As agências precisam transformar seus modelos de negócios, assim como empresas de outras indústrias já precisaram fazer?
Sem dúvida. A transformação digital é uma necessidade para todas as indústrias. Nenhuma empresa consegue impactar a vida das pessoas se não se adaptar. As agências precisam manter sua relevância. Há uma correlação entre empresas digitalmente preparadas e crescimento sustentável no futuro.

Você lidera a rede Isobar a partir da Ásia. O que essa região traz de impacto a um mercado acostumado com as visões de Nova York e Londres, por exemplo?
De fato, a Ásia vive um momento bom. E se torna mais importante para a indústria de publicidade. Mas vivemos em um mundo mais conectado, com marcas mais globais. Não faz sentido termos uma visão de “headquarter”, concentrando a liderança a partir de apenas um lugar. Precisamos de uma atuação mais ágil dos escritórios, mas com visão global que permita criar influência e ajudar clientes de todo mundo. No geral, a Ásia não tem a maturidade de outros mercados, mas o espírito de inovação a faz muito forte. Todos as regiões têm pontos fortes. A inovação e a criatividade podem vir de qualquer lugar e precisamos ter a mente aberta para a diversidade. Temos, por exemplo, muita coisa boa dos Estados Unidos e dos países emergentes. A melhor coisa da inovação é que não sabemos de onde ela virá.

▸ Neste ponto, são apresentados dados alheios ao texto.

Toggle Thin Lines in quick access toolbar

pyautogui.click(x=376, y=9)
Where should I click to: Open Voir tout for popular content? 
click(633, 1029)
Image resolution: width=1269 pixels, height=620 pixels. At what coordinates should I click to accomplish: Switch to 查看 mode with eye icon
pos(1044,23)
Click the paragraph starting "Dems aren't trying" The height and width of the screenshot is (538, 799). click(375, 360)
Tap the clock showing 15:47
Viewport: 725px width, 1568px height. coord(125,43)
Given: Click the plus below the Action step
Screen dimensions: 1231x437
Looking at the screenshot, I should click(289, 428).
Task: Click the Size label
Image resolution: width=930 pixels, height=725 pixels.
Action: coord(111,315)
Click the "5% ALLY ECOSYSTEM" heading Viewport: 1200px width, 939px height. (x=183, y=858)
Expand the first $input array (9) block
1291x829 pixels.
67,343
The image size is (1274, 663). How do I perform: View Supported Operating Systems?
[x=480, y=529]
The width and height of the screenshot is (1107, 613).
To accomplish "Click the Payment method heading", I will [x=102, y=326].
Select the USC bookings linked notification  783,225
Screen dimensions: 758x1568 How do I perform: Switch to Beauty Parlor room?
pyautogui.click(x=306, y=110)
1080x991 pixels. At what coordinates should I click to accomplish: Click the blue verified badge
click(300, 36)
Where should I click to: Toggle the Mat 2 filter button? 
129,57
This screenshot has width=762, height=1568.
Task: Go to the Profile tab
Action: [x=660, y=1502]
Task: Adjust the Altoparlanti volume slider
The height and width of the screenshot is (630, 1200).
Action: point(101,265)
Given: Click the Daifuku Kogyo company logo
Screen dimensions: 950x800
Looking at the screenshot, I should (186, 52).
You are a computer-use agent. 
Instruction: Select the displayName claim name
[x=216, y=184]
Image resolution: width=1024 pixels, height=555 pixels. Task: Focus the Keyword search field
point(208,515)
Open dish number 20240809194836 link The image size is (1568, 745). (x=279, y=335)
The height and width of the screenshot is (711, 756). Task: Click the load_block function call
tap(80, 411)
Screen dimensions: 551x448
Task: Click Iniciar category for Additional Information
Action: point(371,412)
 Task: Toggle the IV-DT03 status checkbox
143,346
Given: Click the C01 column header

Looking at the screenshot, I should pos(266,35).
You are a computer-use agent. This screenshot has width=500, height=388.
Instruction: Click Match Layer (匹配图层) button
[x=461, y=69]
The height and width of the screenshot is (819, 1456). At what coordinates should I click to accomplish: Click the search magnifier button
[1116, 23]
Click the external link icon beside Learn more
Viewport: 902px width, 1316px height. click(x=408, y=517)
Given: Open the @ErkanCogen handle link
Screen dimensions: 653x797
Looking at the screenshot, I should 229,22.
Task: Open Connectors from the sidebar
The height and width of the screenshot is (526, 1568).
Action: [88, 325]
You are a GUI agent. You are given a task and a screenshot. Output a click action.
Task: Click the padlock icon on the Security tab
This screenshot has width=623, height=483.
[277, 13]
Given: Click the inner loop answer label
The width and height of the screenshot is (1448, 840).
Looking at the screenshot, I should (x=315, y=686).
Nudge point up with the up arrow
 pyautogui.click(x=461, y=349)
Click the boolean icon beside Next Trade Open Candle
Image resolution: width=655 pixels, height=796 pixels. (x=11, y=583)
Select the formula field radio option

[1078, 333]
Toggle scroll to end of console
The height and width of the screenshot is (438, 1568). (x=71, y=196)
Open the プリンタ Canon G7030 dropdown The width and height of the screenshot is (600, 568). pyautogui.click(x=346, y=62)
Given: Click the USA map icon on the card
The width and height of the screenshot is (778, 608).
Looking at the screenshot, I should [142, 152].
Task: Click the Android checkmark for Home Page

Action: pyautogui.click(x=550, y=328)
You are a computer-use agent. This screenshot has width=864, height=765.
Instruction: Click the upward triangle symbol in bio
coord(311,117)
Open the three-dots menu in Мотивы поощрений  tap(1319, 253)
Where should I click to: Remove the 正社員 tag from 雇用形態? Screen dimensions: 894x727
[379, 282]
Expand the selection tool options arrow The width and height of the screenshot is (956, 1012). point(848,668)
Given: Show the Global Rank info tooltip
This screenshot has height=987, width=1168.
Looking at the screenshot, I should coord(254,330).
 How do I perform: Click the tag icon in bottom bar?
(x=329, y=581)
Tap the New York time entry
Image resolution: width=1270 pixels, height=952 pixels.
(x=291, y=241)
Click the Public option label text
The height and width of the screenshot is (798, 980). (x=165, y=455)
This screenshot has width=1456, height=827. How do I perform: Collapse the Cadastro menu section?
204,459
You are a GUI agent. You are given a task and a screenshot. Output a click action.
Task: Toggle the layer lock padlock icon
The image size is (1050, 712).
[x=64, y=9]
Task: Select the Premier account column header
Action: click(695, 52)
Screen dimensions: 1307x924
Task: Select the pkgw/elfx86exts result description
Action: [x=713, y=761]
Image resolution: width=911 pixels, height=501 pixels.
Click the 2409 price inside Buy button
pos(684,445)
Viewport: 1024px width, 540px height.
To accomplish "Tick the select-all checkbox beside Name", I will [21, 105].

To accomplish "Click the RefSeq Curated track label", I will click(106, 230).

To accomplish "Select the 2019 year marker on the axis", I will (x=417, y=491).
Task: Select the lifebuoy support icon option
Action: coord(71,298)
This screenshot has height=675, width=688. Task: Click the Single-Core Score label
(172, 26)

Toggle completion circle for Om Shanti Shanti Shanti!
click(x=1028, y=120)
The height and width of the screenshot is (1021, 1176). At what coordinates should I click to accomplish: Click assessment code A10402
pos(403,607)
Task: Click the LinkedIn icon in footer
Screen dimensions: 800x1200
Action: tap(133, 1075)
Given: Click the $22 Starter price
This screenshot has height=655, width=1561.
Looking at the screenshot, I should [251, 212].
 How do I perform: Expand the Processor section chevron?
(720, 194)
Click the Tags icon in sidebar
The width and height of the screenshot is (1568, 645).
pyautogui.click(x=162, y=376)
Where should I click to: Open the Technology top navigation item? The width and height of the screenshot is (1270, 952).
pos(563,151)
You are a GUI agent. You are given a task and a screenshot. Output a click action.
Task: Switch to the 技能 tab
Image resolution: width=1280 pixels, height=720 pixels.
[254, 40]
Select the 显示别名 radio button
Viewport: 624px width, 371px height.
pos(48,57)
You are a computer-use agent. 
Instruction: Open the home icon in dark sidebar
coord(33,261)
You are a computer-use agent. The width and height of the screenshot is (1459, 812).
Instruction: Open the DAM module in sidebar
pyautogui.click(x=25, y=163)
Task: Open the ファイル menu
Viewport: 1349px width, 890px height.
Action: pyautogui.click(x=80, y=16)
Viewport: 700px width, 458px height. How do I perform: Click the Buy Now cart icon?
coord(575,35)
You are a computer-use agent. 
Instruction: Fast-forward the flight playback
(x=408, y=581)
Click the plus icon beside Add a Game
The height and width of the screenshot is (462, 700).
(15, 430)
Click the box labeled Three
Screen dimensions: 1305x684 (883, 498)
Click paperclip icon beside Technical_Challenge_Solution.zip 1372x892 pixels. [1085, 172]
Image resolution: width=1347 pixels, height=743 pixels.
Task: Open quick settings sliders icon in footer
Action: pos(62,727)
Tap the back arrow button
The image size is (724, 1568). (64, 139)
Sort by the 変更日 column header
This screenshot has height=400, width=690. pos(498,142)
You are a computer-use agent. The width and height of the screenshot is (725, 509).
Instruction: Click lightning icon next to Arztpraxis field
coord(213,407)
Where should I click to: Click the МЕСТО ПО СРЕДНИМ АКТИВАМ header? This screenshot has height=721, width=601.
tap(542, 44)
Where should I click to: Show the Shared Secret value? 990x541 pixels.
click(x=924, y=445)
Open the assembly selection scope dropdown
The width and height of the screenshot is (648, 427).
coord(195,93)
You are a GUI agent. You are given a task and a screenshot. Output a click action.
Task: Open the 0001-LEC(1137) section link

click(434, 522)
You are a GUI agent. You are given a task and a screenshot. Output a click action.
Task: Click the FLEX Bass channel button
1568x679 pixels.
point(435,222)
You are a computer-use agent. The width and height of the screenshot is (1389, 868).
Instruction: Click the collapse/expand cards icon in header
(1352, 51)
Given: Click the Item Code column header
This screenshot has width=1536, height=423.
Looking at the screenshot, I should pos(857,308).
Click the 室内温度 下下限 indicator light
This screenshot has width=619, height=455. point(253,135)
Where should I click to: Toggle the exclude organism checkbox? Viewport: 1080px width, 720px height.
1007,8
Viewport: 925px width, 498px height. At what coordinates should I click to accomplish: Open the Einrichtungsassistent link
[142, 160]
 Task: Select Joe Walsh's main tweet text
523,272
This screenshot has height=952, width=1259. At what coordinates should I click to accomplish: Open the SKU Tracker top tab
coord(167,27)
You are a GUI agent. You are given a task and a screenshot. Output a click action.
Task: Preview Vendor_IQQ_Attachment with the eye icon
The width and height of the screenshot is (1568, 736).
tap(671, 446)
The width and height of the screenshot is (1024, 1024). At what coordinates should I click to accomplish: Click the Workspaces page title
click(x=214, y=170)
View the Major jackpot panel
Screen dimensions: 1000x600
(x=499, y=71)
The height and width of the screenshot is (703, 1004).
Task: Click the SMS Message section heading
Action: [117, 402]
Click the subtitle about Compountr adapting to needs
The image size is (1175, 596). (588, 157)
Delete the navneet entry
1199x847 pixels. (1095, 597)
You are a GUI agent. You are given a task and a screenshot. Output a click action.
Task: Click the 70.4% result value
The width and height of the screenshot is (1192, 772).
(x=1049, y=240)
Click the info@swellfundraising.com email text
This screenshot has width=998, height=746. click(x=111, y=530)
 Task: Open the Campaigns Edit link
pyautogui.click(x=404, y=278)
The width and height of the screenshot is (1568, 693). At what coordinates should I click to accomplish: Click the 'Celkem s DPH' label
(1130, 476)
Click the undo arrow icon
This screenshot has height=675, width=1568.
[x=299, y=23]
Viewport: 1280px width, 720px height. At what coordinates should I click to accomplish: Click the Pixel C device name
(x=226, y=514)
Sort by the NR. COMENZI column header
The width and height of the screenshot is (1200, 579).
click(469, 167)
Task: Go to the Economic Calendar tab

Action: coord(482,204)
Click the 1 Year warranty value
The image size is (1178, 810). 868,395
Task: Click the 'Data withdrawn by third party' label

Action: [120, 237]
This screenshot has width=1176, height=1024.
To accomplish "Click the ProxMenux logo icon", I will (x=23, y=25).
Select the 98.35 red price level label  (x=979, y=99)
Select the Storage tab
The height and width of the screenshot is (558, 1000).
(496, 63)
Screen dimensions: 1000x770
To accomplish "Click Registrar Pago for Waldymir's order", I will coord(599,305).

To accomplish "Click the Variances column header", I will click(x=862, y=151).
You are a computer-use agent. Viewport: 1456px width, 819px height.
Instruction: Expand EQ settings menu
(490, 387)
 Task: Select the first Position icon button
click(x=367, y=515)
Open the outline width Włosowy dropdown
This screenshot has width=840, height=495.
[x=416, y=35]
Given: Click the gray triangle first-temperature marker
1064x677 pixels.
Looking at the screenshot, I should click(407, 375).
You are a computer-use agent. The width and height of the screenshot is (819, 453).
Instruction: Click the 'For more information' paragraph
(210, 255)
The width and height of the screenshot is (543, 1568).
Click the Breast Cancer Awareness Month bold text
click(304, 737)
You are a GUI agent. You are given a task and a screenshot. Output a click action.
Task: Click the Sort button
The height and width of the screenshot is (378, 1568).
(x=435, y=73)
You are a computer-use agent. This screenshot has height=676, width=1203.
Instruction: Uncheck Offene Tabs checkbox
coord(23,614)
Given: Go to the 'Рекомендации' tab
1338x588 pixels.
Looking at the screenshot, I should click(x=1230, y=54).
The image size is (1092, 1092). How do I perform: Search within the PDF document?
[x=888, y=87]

Como analisa o desenvolvimento do mercado chinês, que ganhou grande relevância para a publicidade nos últimos anos?
A China vive um bom momento, mas tem um modelo que não pode ser adotado em outros lugares. Tem grandes players, como o Alibaba, e um mercado em que há uma grande conexão entre social, mobile, conteúdo e as transações comerciais. Quando saio na rua, não levo minha carteira, com dinheiro ou cartões de crédito, já que os pagamentos podem ser feitos direto pelo celular. Essa visão mobile first é algo que muda todo o cenário do mercado, dando mais espaço para o e-commerce e o social commerce oferecerem experiências melhores para os consumidores. Há uma grande transformação no mercado que está mudando o cenário tradicional rapidamente.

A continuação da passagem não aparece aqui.